Please don't hear what i'm not saying. I'm not saying that controvery is good, or that it is a strategy for church growth. Although history seems to testify otherwise. These are frustrating and sad times for Evangelicals. And yet at the same time, good times. Bible's are open, truth is being contended for and people are deciding where their passions fall. History teaches us that controversy is good in the long run. As sad as it is at the time, it's good in the long run. History teaches us that not everything needs to be 'just so' in our house to proclaim the Gospel and for the church to grow. These are, as i said, sad times for evangelicals. Lets pray they would be exciting times of revival as well... It's not impossible. It might even be likely.

Bish is linking to a lot of great stuff here, you could do a lot worse than take some time to read them, as well as Adrian Warnock's original.


hatchris said...

"You can not beat or successfully argue with a literal reading of the Bible."

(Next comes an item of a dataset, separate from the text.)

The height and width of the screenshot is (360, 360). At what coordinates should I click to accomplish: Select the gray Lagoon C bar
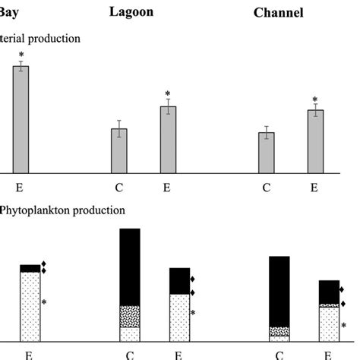click(x=119, y=150)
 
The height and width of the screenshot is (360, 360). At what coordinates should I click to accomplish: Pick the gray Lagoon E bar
click(x=168, y=140)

Just out of interest, would you say your reading of the bible actually is literal? If it is indeed 100% literal, you must believe some very interesting things indeed.

I still don't really see what the fuss is about. Have you actually read the book which seemed to kick all this off?

FloydTheBarber said...

what i mean by literal is reading the poetry as poetry, the apocalyptic as apocalyptic etc. In this case i guess it means reading Romans 3:25 etc as they were written.
The 'fuss' is about the heart of the Gospel, about the way God answered man's greatest need...can you really not see why that is important?

Sally said...

Personally, no, I can't see why that is so important. As long as you believe that he did, why does the methodology/process matter?

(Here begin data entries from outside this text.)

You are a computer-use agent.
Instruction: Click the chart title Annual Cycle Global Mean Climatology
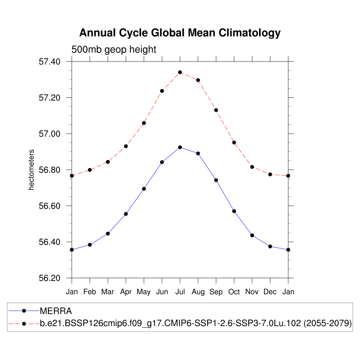coord(180,33)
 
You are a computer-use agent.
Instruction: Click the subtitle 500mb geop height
coord(114,50)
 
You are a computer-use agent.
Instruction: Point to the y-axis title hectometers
coord(32,170)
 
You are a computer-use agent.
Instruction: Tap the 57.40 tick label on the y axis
coord(50,62)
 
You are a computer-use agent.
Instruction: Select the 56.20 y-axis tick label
coord(50,278)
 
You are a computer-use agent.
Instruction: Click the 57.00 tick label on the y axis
coord(50,134)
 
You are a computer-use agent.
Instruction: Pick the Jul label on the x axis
coord(180,292)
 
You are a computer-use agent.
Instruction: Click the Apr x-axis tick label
coord(126,292)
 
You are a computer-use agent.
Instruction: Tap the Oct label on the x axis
coord(234,292)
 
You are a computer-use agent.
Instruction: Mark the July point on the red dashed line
coord(180,72)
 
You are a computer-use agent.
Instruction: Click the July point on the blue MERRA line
coord(180,147)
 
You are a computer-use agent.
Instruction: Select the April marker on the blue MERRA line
coord(126,214)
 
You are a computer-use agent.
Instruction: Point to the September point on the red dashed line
coord(216,110)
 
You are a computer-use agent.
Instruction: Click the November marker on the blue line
coord(252,235)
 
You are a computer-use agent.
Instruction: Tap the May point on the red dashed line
coord(144,123)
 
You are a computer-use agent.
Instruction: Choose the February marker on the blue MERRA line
coord(90,245)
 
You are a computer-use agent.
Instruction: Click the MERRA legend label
coord(56,311)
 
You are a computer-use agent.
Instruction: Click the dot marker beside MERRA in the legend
coord(24,311)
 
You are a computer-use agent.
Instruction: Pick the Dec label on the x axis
coord(270,292)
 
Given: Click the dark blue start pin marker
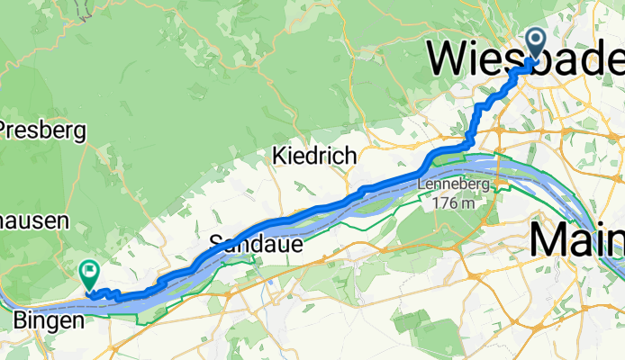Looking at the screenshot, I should tap(534, 43).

Ed, please don't feel sorry for me. My faith is strong, Biblically-based, liberal and personal. I have a relationship with the one true & living God which is real, powerful and life-giving.

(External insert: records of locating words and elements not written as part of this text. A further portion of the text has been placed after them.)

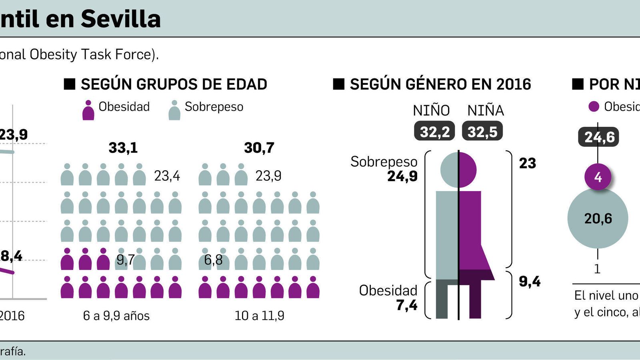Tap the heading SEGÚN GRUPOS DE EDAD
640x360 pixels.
(x=174, y=84)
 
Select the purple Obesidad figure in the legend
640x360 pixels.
(x=88, y=110)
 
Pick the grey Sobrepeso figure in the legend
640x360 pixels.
(x=174, y=110)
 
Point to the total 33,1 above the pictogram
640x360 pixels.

I have a question for you... What do you believe one needs to do to be saved? Because I am intrigued by the fact that I am apparently "risking an eternity of torment away from His goodness and love", yet I have placed my trust in God and believe Christ to be my Lord and Saviour. Could you explain?

PS. Chris, last time I asked (a couple of months ago), the answer was 'no'.

FloydTheBarber said...

hello sal,

the answer's still no. i read 'redeeming the cross' the other day and plan to interact with that soon. that could obviously take some time though, given the amount in there that is simply wrong.
I guess i feel sorry for people who worship a God they either don't know is Holy or they don't know has forgiven them. I can't see how you can have both unless you subscribe to the doctrine of penal substitution.
what do you need to do to be saved? confess with your mouth and believe with your heart. Have faith in Christ. I don't think you need to know your doctrine inside out to be saved, and i thank God for that. I do believe, as i said earlier that penal substitution is the heart of the Gospel. Rip the heart out of anything, it's not going to last long.
Sal, our sin is the greatest barrier we have before a Holy God. How has that been dealt with if not through it being punished on the Cross?